_Problem details_.
Below are records; work out how many of their lines contain the word "computer" and reply with the number only.

*** Dataset content Section Begins ***

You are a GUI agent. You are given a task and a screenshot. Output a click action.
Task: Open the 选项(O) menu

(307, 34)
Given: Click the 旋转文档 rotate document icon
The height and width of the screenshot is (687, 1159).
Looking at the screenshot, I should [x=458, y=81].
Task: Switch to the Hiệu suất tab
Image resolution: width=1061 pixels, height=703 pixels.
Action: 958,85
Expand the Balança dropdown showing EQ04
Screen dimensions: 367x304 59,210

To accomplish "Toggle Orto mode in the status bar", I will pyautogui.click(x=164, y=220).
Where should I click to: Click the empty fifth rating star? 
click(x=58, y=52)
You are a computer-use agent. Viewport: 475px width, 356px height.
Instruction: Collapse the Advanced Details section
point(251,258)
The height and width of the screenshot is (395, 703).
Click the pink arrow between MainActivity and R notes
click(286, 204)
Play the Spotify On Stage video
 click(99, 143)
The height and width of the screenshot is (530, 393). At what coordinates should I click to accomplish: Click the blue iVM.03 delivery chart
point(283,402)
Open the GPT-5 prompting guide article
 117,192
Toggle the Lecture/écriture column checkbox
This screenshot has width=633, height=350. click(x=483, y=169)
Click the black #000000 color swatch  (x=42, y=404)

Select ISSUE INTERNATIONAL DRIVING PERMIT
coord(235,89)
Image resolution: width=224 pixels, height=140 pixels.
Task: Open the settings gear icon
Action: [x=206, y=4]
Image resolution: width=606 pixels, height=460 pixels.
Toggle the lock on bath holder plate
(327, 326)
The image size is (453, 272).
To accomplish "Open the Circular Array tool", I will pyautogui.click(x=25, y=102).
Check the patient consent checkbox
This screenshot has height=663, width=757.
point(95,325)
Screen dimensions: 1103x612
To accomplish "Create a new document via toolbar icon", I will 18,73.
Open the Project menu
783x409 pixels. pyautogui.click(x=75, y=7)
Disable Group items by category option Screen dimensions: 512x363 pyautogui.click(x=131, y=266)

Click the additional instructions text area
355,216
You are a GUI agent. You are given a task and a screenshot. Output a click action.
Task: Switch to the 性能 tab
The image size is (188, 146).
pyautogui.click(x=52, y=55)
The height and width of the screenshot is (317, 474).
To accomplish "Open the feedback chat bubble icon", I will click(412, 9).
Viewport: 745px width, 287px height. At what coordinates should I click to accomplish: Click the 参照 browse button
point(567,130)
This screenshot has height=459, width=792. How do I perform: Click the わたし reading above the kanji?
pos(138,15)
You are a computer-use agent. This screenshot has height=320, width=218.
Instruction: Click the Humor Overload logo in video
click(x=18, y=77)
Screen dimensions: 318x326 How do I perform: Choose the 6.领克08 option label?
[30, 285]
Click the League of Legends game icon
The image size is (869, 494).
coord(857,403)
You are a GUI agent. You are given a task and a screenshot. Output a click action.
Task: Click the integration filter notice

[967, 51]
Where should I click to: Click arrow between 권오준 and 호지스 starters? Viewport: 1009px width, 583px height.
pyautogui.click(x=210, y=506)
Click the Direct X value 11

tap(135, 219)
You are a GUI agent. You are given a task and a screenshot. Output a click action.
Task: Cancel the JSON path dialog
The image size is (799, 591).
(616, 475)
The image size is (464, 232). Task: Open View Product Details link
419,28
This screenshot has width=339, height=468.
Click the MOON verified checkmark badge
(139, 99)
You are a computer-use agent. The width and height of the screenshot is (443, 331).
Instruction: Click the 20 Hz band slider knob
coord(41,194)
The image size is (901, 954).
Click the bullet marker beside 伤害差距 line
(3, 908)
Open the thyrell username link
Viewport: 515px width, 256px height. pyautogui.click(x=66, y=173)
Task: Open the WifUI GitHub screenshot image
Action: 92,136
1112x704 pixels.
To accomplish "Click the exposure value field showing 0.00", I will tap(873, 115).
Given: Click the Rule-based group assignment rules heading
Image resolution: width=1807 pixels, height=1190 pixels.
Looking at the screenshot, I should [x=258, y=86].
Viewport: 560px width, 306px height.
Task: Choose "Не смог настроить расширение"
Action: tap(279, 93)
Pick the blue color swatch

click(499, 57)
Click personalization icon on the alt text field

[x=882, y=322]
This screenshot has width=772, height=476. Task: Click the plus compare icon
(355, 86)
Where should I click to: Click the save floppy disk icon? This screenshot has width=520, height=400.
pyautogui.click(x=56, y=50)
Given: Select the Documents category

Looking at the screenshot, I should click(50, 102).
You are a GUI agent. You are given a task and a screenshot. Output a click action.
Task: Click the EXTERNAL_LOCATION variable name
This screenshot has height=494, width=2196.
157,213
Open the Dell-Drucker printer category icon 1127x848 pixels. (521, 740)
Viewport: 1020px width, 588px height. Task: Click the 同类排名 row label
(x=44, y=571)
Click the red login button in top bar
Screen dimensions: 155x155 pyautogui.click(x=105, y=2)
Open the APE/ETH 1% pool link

*** Dataset content Section Ends ***

_Response_.
3